Exercise brief:
This exercise asks for the entries below to be printed exactly.

Records to process:
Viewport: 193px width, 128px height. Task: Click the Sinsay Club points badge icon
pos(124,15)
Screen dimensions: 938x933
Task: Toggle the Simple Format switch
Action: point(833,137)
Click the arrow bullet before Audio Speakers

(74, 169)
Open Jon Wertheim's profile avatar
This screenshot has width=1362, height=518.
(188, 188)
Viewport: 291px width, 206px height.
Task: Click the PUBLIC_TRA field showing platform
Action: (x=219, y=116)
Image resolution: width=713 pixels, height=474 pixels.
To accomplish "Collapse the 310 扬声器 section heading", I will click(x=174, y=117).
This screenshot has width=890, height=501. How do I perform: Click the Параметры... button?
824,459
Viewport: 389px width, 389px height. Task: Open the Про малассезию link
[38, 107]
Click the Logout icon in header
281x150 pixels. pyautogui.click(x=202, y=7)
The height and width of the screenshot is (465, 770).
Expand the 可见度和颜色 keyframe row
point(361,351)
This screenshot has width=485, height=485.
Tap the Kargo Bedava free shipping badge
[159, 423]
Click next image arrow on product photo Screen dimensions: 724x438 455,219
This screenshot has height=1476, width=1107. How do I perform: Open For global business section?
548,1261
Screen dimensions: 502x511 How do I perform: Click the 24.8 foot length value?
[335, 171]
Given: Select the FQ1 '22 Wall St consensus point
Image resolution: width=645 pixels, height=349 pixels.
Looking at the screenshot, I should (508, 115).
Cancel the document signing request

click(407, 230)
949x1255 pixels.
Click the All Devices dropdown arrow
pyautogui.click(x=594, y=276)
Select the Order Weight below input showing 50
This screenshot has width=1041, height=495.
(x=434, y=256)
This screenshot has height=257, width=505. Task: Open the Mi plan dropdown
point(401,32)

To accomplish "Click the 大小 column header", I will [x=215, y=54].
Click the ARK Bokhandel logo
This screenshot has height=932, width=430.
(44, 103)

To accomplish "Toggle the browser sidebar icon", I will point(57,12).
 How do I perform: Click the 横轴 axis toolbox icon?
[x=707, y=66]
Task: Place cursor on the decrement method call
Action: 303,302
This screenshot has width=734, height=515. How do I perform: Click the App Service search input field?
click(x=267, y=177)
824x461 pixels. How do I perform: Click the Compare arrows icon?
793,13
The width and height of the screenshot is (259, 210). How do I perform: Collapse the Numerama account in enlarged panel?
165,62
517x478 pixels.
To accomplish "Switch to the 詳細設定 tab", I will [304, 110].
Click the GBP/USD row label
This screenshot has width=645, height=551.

Result of this exercise:
Viewport: 193px width, 128px height. Task: Click the Sinsay Club points badge icon
pos(124,15)
Screen dimensions: 938x933
Task: Toggle the Simple Format switch
Action: point(833,137)
Click the arrow bullet before Audio Speakers

(74, 169)
Open Jon Wertheim's profile avatar
This screenshot has width=1362, height=518.
(188, 188)
Viewport: 291px width, 206px height.
Task: Click the PUBLIC_TRA field showing platform
Action: (x=219, y=116)
Image resolution: width=713 pixels, height=474 pixels.
To accomplish "Collapse the 310 扬声器 section heading", I will click(x=174, y=117).
This screenshot has width=890, height=501. How do I perform: Click the Параметры... button?
824,459
Viewport: 389px width, 389px height. Task: Open the Про малассезию link
[38, 107]
Click the Logout icon in header
281x150 pixels. pyautogui.click(x=202, y=7)
The height and width of the screenshot is (465, 770).
Expand the 可见度和颜色 keyframe row
point(361,351)
This screenshot has width=485, height=485.
Tap the Kargo Bedava free shipping badge
[159, 423]
Click next image arrow on product photo Screen dimensions: 724x438 455,219
This screenshot has height=1476, width=1107. How do I perform: Open For global business section?
548,1261
Screen dimensions: 502x511 How do I perform: Click the 24.8 foot length value?
[335, 171]
Given: Select the FQ1 '22 Wall St consensus point
Image resolution: width=645 pixels, height=349 pixels.
Looking at the screenshot, I should (508, 115).
Cancel the document signing request

click(407, 230)
949x1255 pixels.
Click the All Devices dropdown arrow
pyautogui.click(x=594, y=276)
Select the Order Weight below input showing 50
This screenshot has width=1041, height=495.
(x=434, y=256)
This screenshot has height=257, width=505. Task: Open the Mi plan dropdown
point(401,32)

To accomplish "Click the 大小 column header", I will [x=215, y=54].
Click the ARK Bokhandel logo
This screenshot has height=932, width=430.
(44, 103)

To accomplish "Toggle the browser sidebar icon", I will point(57,12).
 How do I perform: Click the 横轴 axis toolbox icon?
[x=707, y=66]
Task: Place cursor on the decrement method call
Action: 303,302
This screenshot has width=734, height=515. How do I perform: Click the App Service search input field?
click(x=267, y=177)
824x461 pixels. How do I perform: Click the Compare arrows icon?
793,13
The width and height of the screenshot is (259, 210). How do I perform: Collapse the Numerama account in enlarged panel?
165,62
517x478 pixels.
To accomplish "Switch to the 詳細設定 tab", I will [304, 110].
Click the GBP/USD row label
This screenshot has width=645, height=551.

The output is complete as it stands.